The University of Chicago News Office
June 9, 2006 Press Contact: Julia Morse
(773) 702-8359

The University of Chicago’s Collegiate Scholars Program Class of 2006 to enroll at the nation’s top schools this fall

The first graduating class of the University of Chicago’s Collegiate Scholars Program has set an exceptional example for future graduates.

The 60 Chicago Public School students who make up the Collegiate Scholars Program’s Class of 2006 will begin their undergraduate careers at some of the country’s top schools, including the University of Chicago, where seven Collegiate Scholars graduates will enroll.

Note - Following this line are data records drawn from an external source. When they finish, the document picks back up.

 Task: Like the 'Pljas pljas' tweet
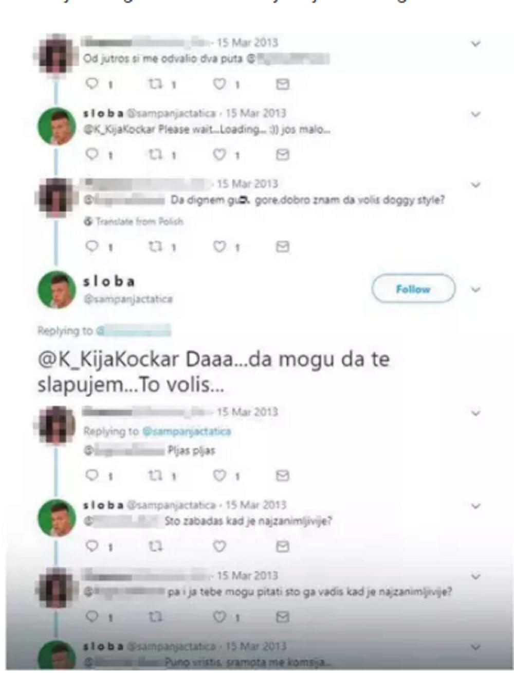click(x=219, y=475)
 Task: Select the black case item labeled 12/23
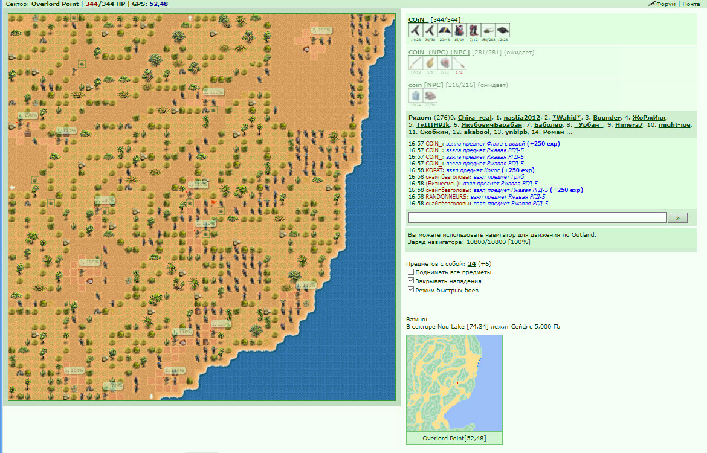pos(502,30)
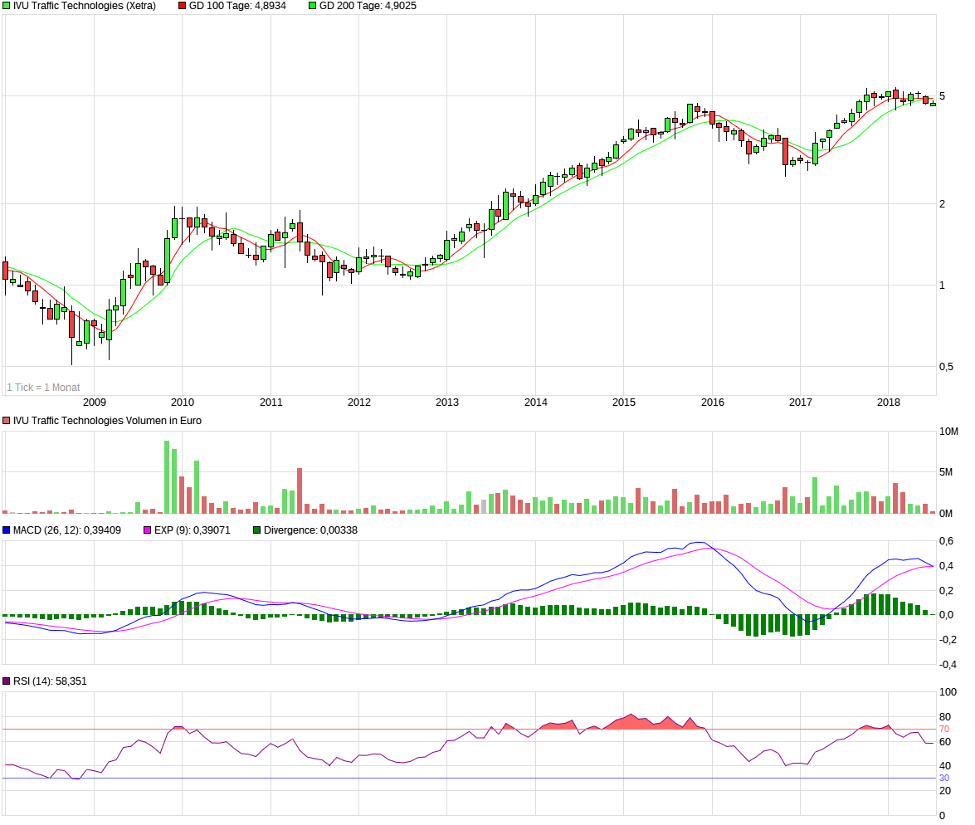Click the purple RSI (14) legend swatch
The height and width of the screenshot is (825, 975).
(x=6, y=681)
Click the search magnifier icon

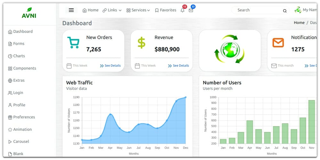pyautogui.click(x=284, y=11)
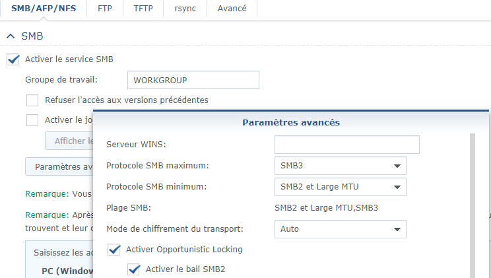Open Mode de chiffrement du transport dropdown
The width and height of the screenshot is (491, 278).
[341, 229]
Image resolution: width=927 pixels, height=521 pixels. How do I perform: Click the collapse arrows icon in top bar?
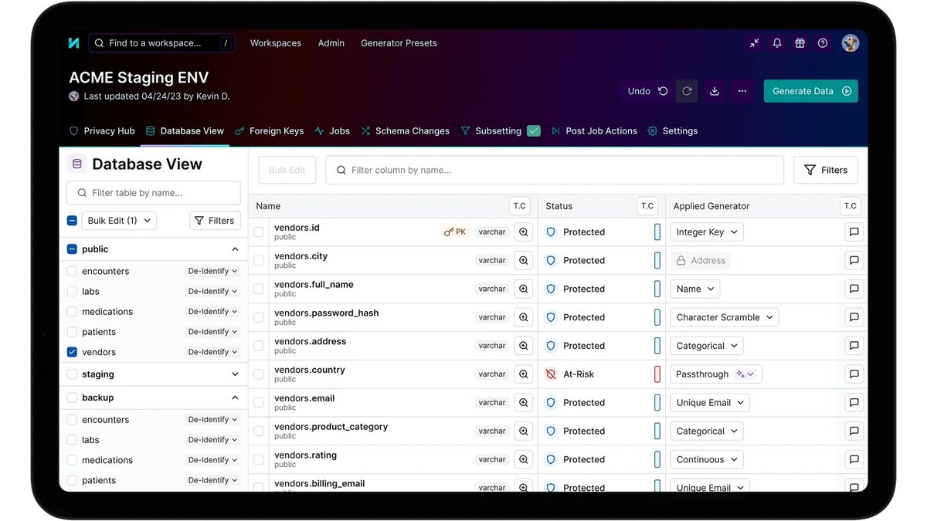tap(755, 43)
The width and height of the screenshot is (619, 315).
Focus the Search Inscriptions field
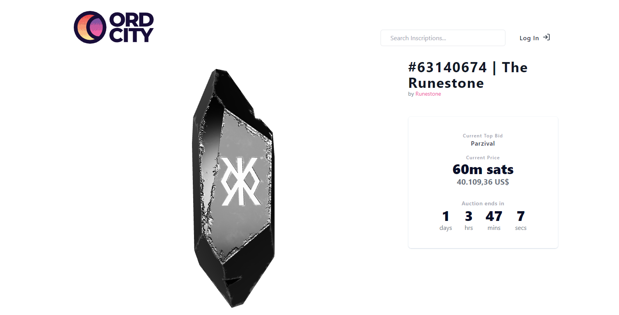[443, 38]
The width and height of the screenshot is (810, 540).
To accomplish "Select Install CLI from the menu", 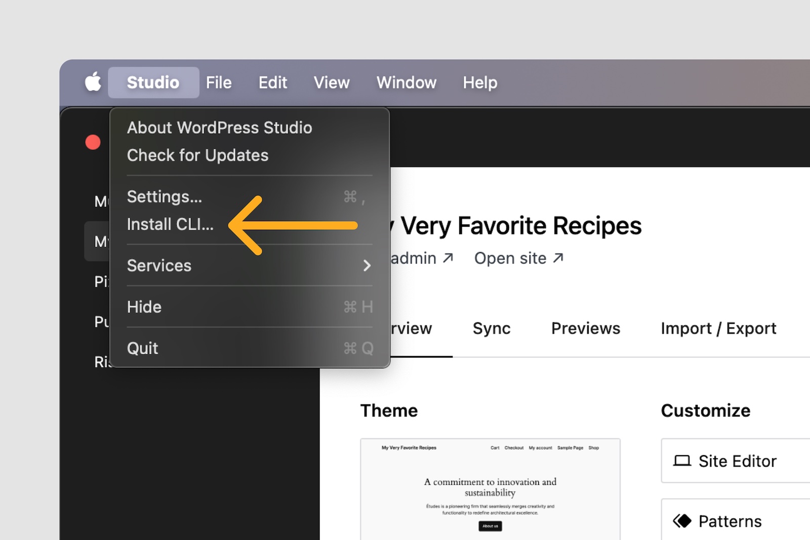I will [x=170, y=224].
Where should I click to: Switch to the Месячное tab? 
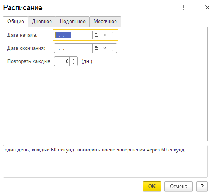click(105, 22)
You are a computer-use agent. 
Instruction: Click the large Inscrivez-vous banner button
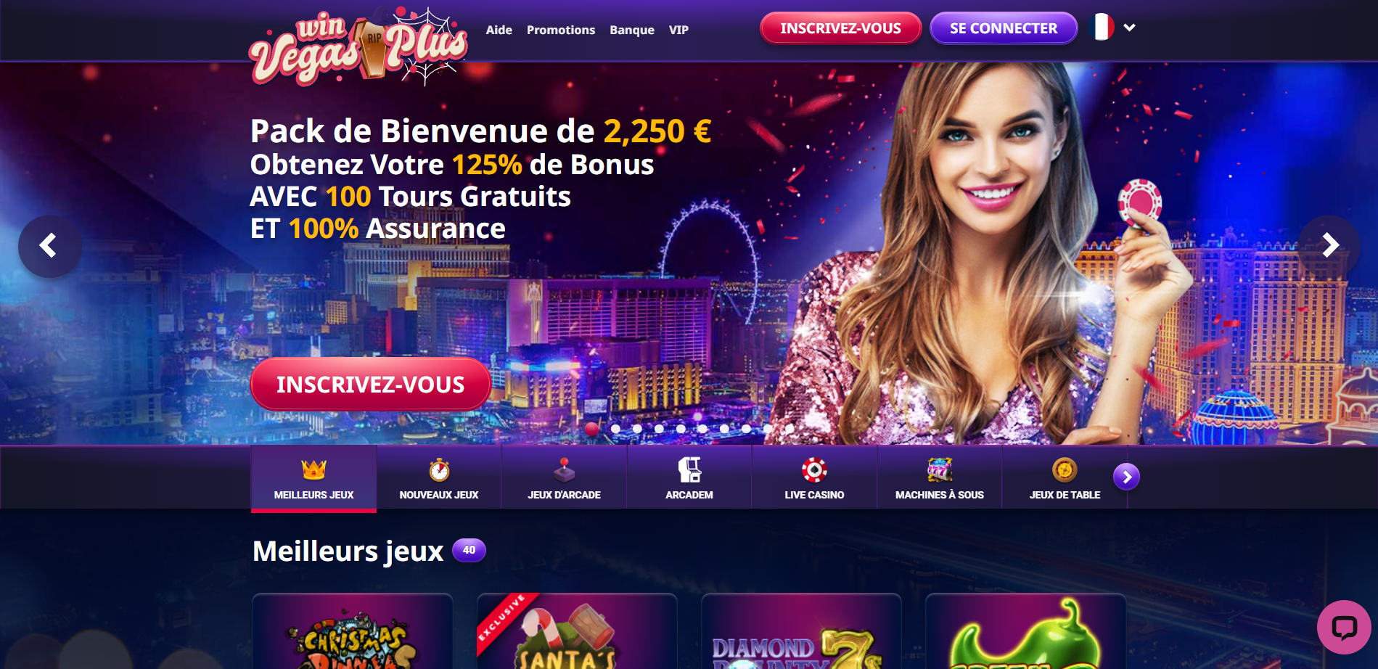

In addition to the University of Chicago, two graduates will enroll at Harvard University, three at Stanford University, two at Carleton College, two at DePaul University, three at Howard University and three at Washington University.

“This is fantastic news for us, just fantastic,” said Kim Ransom-Kazembe, Director of the Collegiate Scholars Program. “We are so proud of the Class of 2006. They have definitely set the bar high, that’s for sure.”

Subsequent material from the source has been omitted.